The Post is not so complete a newspaper as the New York Times (which, with the Herald Tribune, also reaches President Eisenhower's bedside), or so good a paper as the Baltimore Sun, which also gets to Washington at breakfast time. Over the long haul, until last year, it has not been so successful as Washington's ad-fat evening Star (circ. 250,086), long favored by the home-grown Washingtonians, from the society-conscious cliff dwellers to the civil service folk, who do the Government's housekeeping.

But as the capital's only morning paper, the Post makes its impact on official Washington at both the right place and the right time—in the pause before the daily scurry through the bureaucratic and political brambles. "Of all the American newspapers," Britain's Lord Northcliffe (London Daily Mail) once said, "I would prefer to own the Washington Post because it reaches the breakfast tables of the members of Congress."

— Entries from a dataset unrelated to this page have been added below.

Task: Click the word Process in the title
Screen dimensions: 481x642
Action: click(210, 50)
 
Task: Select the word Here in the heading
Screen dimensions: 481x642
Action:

Material for the Memos. Northcliffe understated the case. The Post's reach goes beyond Capitol Hill and far deeper than the Senate subway. From Foggy Bottom to the fog on the Hill, Washington reaches for the Post as Broadway reaches for Variety or bankers for the Wall Street Journal.

Bureaucrats scan it for news of their own departments that may still be several memos away; except at the topmost layer, the city's 228,109 public servants depend mostly on the press for what they know about the Government and each other. Bigwigs examine the Post nervously to see how their speeches are played—or to find ideas for new ones. The Washington press corps studies it for tips, ideas and slants that often influence the 500,000 words that clack out of the capital every day to news media all around the world.

Out of its unique role the Post has fashioned one of the world's most influential journalists: Philip L. (for Leslie) Graham, publisher, who started at the top ten years ago without ever having covered a news story, written an editorial or sold an ad. Phil Graham, 40, is an energetic charmer whose facial furrows and tall, angular frame (6 ft. 1 in., 160 Ibs.) give him a Lincolnesque look. Lawyer by profession, politician by instinct, latter-day New Dealer by choice, he became a newspaper publisher by marrying the boss's daughter. He quickly showed that the boss, Multimillionaire Eugene Meyer, now 80, could not have picked a more quick-witted, smoothly forceful successor.